Records from a collection:
--

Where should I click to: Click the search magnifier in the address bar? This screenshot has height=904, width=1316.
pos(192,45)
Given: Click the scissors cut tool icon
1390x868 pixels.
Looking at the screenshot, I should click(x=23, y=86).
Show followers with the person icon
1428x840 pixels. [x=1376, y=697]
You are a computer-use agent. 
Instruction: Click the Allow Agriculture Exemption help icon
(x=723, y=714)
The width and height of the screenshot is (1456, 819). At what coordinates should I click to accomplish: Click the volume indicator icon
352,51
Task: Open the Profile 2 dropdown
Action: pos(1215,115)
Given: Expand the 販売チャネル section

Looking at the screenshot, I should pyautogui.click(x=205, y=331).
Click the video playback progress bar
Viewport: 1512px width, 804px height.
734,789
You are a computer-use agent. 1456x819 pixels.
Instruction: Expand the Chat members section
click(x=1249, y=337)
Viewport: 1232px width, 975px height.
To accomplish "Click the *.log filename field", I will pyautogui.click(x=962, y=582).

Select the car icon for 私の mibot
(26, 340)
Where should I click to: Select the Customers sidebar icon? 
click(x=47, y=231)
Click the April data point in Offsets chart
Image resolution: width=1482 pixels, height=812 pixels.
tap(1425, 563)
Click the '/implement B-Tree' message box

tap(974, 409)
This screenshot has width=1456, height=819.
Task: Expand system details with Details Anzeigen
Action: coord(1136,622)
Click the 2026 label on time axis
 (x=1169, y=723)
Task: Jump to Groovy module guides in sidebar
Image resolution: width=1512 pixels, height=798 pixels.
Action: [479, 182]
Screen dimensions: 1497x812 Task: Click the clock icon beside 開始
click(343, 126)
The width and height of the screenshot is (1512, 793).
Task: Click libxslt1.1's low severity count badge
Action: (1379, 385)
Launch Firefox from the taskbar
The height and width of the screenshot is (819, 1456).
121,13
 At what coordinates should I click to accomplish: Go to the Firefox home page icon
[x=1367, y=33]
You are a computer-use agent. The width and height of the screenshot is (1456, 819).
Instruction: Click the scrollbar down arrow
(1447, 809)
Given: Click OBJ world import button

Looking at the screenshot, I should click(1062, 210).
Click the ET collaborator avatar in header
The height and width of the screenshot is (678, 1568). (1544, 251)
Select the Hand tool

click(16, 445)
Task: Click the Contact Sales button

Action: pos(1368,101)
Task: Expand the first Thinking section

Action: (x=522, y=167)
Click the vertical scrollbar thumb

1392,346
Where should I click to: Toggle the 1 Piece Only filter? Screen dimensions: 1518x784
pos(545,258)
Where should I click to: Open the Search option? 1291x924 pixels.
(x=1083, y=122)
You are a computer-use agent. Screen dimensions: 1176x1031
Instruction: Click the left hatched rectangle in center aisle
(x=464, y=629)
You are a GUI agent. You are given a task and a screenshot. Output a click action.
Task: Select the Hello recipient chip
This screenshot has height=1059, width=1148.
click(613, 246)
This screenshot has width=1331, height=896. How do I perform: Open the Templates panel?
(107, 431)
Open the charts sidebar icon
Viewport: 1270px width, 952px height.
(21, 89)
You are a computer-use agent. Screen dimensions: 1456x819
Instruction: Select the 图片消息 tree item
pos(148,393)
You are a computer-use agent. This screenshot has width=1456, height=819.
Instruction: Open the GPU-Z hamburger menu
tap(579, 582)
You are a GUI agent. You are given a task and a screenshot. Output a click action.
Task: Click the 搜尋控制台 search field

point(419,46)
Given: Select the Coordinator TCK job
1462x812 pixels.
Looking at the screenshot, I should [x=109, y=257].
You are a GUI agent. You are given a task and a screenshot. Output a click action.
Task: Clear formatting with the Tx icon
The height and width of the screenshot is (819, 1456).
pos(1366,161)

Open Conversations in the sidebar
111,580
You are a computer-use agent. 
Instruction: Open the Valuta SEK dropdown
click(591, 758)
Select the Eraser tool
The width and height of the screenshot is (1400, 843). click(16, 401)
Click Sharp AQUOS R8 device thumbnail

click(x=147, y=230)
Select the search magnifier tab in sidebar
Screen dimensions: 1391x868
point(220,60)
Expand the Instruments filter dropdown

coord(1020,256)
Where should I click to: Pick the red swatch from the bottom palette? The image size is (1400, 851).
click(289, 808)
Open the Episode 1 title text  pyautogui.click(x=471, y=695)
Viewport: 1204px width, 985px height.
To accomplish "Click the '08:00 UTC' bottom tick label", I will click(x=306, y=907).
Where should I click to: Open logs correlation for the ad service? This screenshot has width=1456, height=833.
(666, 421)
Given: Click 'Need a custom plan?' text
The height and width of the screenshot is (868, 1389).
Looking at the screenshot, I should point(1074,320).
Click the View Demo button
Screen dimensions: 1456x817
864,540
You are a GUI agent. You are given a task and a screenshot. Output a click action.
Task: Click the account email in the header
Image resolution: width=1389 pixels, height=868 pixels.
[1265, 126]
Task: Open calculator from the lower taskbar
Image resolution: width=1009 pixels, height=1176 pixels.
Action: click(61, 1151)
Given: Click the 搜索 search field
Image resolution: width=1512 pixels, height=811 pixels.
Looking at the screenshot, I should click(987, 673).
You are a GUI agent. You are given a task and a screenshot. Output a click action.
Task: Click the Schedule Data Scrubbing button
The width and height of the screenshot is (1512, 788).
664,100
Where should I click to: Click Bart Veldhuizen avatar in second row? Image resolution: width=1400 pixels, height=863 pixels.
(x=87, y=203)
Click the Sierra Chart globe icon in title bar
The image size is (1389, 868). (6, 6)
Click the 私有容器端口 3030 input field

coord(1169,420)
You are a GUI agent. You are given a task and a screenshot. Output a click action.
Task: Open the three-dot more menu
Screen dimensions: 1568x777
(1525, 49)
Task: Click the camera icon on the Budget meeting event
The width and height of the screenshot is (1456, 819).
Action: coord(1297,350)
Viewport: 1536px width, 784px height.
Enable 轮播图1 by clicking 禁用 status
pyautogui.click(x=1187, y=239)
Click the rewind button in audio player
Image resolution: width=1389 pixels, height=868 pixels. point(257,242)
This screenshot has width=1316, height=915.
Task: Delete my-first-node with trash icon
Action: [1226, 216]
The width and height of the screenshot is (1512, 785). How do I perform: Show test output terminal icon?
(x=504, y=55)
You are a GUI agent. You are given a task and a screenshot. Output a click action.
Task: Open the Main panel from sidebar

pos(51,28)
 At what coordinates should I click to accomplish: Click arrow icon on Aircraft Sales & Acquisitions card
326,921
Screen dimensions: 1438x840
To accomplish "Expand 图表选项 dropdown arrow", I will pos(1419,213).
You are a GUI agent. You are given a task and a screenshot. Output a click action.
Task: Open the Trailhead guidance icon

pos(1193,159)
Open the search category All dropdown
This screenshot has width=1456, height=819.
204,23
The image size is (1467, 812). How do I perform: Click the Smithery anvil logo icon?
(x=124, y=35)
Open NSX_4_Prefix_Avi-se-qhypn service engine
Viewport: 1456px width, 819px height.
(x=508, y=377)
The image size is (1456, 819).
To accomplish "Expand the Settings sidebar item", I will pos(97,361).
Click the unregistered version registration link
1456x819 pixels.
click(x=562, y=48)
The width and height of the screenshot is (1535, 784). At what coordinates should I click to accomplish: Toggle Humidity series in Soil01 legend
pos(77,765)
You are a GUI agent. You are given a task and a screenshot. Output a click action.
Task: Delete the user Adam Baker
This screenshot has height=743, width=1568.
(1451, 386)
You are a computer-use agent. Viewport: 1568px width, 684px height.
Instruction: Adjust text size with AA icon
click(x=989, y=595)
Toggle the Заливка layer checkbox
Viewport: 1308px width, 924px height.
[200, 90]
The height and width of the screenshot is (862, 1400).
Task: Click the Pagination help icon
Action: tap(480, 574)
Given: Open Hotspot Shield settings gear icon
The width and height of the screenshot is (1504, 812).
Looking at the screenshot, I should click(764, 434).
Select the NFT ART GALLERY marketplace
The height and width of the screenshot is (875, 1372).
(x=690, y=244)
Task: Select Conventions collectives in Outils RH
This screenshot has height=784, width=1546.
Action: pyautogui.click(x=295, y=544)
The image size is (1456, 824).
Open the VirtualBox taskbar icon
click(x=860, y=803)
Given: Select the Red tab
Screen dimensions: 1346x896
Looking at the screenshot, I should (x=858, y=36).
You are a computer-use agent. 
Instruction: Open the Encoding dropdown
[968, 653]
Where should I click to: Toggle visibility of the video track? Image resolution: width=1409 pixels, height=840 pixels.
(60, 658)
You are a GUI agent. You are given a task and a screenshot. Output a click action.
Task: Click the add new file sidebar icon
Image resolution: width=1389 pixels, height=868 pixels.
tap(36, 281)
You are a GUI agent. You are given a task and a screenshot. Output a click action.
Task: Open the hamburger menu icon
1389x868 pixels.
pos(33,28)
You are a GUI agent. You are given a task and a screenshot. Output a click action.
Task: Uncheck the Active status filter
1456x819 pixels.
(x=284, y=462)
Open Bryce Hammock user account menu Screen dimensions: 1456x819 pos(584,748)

--

### Work order
For the entries above, say how many lines contain the word "user", giving the number alone.

### Exercise result
2